We have no space left at our disposal to write of the more private side of Sir Henry Bessemer's character, nor to describe the work of love in which he is now devotedly engaged, other than to state that his life of leisure, as may

be supposed, is a life of labour. He has designed, and is personally superintending the construction of an Observatory for astronomical purposes, and which will place Greenwich altogether in the rear. The speculum of his telescope will be fifty inches in diameter, of plate-glass, two inches in thickness, turned on the face by diamond points, in a lathe also designed by himself. The depression will be almost half-an-inch. The concave face, after polishing, will be coated with a deposit of pure silver, reflecting 90 per cent. of the incident light. He expects that this instrument will be of superior power to the world-famed telescope of Lord Rosse, whose reflector is an alloy of copper and tin, reflecting only 63 per cent. of the light falling on it. The Observatory itself is revolving, and is constructed on altogether novel principles. When completed it will, doubtless, be the rendezvous of men eminent in every department of philosophical research, and, indeed, Sir Henry intends it to be a semi-public institution, a private road being constructed for those who may legitimately desire to pay a visit to it for scientific or other reasons. It stands in the charming grounds of thirty nine acres in extent which surround his fairy-like mansion at Denmark Hill, and one of Sir Henry's chief delights is to accompany his visitors to the works and explain even in technical parlance the wonders of this now rapidly completing marvel of invention. But beyond this work there is no Engineering or Scientific question which from time to time comes before the public in which he does not take a deep interest, and freely sheds the light of his vast experience in elucidating any obscure scientific discussion. This is exemplified by his remarkable letters to The Times a couple of years ago (out of many others) on "Steel for War Firing Purposes," and "The Automatic Firing of Naval Guns," scientific communications which the leading journal dignified by printing in leader type.

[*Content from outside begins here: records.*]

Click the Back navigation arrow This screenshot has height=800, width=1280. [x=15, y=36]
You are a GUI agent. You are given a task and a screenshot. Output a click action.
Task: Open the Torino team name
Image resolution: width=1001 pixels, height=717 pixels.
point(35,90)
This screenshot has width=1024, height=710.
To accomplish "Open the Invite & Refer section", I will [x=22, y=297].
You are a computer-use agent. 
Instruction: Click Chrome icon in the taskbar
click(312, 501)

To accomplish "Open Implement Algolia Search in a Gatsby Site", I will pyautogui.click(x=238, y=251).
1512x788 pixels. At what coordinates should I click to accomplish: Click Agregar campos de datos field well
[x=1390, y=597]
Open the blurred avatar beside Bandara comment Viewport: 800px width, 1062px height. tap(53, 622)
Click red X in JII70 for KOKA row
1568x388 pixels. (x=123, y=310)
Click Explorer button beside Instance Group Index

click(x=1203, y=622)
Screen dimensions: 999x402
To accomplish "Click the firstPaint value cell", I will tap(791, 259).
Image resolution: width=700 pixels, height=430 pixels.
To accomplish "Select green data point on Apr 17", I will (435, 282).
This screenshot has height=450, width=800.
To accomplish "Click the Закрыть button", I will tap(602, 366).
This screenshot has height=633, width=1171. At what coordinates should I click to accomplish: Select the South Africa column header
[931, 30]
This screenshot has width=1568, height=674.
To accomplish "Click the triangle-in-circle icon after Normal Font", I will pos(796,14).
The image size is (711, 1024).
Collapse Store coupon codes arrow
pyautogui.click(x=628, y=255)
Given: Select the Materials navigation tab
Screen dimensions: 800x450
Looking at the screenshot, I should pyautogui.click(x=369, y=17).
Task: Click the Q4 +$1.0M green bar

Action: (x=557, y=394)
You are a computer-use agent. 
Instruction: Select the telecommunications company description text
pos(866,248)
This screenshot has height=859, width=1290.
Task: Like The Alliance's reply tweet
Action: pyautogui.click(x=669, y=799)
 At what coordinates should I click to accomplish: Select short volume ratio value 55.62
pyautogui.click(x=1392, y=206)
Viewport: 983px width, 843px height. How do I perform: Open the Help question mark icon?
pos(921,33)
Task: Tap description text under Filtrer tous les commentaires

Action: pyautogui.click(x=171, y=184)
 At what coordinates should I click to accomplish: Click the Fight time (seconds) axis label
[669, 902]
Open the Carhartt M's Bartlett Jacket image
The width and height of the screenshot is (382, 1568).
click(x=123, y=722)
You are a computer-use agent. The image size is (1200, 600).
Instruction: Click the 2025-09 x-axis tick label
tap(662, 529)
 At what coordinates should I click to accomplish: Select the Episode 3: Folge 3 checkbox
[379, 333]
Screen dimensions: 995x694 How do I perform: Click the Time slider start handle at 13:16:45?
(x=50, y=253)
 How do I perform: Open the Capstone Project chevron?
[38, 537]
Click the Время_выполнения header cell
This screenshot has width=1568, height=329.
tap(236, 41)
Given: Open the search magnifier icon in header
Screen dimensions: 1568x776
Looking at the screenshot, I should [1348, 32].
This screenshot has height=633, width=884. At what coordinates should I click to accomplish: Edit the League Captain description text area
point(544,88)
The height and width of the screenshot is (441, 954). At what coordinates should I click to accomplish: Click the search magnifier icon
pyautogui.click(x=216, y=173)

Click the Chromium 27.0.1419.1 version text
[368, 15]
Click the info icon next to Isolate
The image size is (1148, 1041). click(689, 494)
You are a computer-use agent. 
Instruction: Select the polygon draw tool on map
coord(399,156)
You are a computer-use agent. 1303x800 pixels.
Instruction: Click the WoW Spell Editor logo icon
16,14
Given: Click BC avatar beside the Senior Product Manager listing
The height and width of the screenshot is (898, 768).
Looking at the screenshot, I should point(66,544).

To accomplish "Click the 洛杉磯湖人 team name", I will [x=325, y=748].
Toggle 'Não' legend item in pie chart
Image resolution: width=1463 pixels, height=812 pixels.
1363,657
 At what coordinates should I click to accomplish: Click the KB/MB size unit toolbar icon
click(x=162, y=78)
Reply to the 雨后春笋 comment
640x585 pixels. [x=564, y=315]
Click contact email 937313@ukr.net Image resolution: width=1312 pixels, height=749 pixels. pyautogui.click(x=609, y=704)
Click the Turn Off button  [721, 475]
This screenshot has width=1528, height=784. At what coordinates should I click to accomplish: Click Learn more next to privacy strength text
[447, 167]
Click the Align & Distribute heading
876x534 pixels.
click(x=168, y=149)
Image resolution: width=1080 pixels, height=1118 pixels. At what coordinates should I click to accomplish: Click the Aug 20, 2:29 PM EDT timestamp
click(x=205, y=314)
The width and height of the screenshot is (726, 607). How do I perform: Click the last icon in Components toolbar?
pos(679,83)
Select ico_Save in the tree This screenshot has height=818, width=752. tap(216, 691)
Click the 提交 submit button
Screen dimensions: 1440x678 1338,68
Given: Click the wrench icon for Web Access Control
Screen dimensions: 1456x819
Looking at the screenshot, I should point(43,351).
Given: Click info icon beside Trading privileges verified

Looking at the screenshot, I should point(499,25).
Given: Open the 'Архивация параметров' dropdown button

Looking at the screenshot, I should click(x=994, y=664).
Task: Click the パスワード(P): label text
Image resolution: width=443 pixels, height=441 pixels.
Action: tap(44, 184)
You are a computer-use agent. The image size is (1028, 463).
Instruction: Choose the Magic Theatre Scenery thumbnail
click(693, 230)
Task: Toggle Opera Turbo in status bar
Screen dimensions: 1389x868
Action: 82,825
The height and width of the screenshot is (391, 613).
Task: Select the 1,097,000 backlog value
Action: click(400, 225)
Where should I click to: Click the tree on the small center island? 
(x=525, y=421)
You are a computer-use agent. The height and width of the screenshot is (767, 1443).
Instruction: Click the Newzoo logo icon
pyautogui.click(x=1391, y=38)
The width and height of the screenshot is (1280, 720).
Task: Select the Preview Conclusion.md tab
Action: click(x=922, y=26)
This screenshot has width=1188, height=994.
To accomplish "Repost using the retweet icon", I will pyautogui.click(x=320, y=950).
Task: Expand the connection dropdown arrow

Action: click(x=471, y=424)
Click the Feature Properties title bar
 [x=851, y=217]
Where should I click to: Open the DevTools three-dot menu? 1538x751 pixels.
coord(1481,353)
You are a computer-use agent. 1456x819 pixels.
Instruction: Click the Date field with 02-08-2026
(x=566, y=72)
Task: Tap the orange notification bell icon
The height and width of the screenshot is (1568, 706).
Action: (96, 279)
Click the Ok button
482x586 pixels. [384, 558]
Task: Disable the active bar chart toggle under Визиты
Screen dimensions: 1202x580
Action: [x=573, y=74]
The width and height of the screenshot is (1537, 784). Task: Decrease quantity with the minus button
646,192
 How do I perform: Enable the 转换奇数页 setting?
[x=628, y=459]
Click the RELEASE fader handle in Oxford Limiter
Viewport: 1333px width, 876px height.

Sir Henry Bessemer married in 1833, the daughter of Richard Allen, Esq., of Amersham, by whom he has had issue two sons and one daughter.

THE DEAN OF CANTERBURY.

THE name of Alford, the accomplished Greek scholar, and the equally eminent Christian and reformer, will not very soon be effaced from the memory of inhabitants of the metropolitical city in particular, nor from the minds of Englishmen in general. As Dean of Canterbury, Dr. Alford was beloved in a remarkable degree; as a scholar and divine of the Established Church his loss was almost irreparable. In his successor, however, the void has been well-nigh filled— indeed, altogether as far as learning and piety are in the case, and no better appointment could well have been made.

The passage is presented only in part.